Exercise directions: Pick out every line of the records below that contains the string "coordinates", matching its case exactly.

Records:
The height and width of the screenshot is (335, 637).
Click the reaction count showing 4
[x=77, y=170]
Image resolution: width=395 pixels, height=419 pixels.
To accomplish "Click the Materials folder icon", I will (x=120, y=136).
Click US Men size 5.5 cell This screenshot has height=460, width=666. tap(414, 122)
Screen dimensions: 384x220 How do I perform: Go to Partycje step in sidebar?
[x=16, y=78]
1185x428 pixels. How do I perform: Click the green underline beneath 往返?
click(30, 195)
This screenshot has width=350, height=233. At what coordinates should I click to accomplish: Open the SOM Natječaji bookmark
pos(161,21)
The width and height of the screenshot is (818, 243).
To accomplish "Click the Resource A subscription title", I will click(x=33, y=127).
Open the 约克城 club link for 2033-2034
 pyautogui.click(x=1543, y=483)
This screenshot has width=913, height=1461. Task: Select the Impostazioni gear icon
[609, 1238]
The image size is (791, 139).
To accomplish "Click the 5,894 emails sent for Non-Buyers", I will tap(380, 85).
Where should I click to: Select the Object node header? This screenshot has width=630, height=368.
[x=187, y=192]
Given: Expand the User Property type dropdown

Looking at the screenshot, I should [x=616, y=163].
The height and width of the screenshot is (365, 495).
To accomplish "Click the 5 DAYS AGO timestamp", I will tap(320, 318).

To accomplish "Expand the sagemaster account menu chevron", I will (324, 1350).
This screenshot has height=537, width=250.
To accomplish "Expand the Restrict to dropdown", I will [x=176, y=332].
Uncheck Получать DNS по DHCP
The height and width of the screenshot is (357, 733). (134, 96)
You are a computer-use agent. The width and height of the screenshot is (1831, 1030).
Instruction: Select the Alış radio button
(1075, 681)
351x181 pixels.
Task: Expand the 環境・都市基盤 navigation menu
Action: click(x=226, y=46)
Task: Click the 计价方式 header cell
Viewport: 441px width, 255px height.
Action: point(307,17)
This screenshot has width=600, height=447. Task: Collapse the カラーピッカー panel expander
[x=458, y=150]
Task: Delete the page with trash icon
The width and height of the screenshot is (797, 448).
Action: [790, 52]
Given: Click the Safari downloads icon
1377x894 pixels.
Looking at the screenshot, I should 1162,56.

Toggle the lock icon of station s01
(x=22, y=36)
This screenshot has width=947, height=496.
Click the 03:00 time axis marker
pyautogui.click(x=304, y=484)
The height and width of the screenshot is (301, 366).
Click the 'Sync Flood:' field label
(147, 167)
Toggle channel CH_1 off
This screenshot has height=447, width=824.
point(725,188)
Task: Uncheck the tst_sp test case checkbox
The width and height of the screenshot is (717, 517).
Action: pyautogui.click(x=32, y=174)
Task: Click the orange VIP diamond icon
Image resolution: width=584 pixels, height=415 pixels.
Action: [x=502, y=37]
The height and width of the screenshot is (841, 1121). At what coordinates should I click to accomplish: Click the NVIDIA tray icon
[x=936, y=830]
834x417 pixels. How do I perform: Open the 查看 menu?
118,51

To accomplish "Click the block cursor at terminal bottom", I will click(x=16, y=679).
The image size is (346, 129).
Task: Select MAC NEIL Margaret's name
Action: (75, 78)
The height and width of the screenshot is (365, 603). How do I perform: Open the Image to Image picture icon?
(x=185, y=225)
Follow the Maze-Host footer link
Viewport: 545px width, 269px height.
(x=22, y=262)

Complete output:
This screenshot has width=350, height=233. At what coordinates should I click to accomplish: Open the SOM Natječaji bookmark
The height and width of the screenshot is (841, 1121). At what coordinates should I click to accomplish: Click the NVIDIA tray icon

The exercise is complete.